If I were actually faced with this task, I would probably use a combination of csv and re.

0
Hai Vu On

We can use the the csv library for splitting up the fields:

with open("Grades.txt") as stream:
    reader = csv.reader(stream, delimiter="|")
    rows = list(reader)
    pprint.pprint(rows)

Output:

[['Government ', ' 97.0% ', ' 3.0 Credits ', ''],
 ['History ', ' 87.0% ', ' 3.0 Credits ', ''],
 ['College Algebra ', ' 76.0% ', ' 4.0 Credits ', ''],
 ['Trignometry ', ' 93.0% ', ' 3.0 Credits ', ''],
 ['Pre-Calculus ', ' 83.0% ', ' 4.0 Credits ', ''],
 ['English 1 ', ' 75.0% ', ' 3.0 Credits ', ''],
 ['Calculus 1 ', ' 56.6% ', ' 4.0 Credits ', ''],
 ['English 2 ', ' 89.4% ', ' 3.0 Credits ', '']]

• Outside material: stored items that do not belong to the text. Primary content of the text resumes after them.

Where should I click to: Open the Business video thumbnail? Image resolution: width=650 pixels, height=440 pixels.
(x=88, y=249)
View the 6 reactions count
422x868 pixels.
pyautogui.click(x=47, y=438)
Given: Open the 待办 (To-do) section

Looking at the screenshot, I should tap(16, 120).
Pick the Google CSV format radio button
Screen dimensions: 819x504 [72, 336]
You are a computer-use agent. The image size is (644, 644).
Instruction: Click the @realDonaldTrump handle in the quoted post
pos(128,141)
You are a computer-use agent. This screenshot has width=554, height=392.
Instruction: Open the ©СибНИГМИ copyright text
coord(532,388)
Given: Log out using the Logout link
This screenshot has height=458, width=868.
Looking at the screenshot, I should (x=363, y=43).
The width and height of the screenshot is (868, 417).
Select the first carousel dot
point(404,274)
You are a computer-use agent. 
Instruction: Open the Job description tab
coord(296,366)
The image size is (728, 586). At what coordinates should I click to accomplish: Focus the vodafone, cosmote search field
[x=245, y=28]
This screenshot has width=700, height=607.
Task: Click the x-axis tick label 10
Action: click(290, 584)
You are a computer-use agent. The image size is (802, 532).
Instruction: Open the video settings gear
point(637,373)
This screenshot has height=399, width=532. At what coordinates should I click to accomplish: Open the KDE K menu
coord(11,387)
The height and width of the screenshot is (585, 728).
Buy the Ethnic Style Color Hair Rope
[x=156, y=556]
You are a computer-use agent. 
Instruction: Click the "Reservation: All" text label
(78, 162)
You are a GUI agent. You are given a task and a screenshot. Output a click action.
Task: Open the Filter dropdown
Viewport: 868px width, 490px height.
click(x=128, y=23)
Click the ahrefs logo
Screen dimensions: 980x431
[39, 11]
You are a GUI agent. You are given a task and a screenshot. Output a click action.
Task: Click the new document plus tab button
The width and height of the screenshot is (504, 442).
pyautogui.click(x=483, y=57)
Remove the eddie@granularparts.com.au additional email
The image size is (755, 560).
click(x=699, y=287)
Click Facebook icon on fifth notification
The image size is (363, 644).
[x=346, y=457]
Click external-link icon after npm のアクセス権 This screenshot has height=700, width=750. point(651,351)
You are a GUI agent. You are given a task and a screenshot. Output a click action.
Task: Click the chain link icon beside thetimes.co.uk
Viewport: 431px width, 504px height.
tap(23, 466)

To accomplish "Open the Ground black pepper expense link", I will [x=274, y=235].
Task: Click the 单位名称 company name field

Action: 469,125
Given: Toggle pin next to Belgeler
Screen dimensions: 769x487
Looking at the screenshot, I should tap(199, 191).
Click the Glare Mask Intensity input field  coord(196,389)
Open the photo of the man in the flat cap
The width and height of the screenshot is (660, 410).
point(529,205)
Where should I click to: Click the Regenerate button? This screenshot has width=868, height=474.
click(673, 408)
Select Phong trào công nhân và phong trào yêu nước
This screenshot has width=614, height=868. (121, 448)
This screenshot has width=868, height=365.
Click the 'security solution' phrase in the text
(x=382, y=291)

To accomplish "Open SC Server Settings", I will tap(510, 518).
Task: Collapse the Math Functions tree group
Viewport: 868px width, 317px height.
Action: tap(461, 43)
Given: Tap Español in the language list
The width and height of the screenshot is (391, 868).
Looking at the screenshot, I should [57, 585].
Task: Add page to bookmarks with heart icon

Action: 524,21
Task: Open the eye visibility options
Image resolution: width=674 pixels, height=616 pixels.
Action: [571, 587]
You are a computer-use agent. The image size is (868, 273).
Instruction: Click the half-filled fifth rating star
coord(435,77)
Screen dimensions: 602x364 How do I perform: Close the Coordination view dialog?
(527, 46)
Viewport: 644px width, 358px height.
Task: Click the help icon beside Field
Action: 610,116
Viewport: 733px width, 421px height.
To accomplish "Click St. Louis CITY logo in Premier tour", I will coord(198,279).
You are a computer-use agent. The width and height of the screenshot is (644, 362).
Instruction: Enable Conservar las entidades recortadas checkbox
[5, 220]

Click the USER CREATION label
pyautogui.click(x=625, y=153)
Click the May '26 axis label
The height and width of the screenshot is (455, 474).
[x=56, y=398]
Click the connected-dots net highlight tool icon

For each row, we can write a short function to parse it. The goal is to convert a row such as

[['Government ', ' 97.0% ', ' 3.0 Credits ', '']

to

[97.0, 3.0]

That function is

def parse(row: list[str]):
    # Convert ' 97.0% ' --> 97.0
    grade = float(row[1].strip().removesuffix("%"))

    # Convert ' 3.0 Credits ' -> 3.0
    credit = float(row[2].split()[0])

    return [grade, credit]

Putting it together:

import csv
import pprint


def parse(row: list[str]):
    # Convert ' 97.0% ' --> 97.0
    grade = float(row[1].strip().removesuffix("%"))

    # Convert ' 3.0 Credits ' -> 3.0
    credit = float(row[2].split()[0])

    return [grade, credit]


with open("Grades.txt") as stream:
    reader = csv.reader(stream, delimiter="|")
    rows = list(reader)
    pprint.pprint(rows)

    output = [parse(row) for row in rows]
    pprint.pprint(output)

Output:

[['Government ', ' 97.0% ', ' 3.0 Credits ', ''],
 ['History ', ' 87.0% ', ' 3.0 Credits ', ''],
 ['College Algebra ', ' 76.0% ', ' 4.0 Credits ', ''],
 ['Trignometry ', ' 93.0% ', ' 3.0 Credits ', ''],
 ['Pre-Calculus ', ' 83.0% ', ' 4.0 Credits ', ''],
 ['English 1 ', ' 75.0% ', ' 3.0 Credits ', ''],
 ['Calculus 1 ', ' 56.6% ', ' 4.0 Credits ', ''],
 ['English 2 ', ' 89.4% ', ' 3.0 Credits ', '']]
[[97.0, 3.0],
 [87.0, 3.0],
 [76.0, 4.0],
 [93.0, 3.0],
 [83.0, 4.0],
 [75.0, 3.0],
 [56.6, 4.0],
 [89.4, 3.0]]

Notes

  • Using the csv library, we can break up each lines into rows, which is a list of strings.
  • The function parse should be easy to understand: it strip off everything but digit and dots, then convert to float the two fields we are interested in.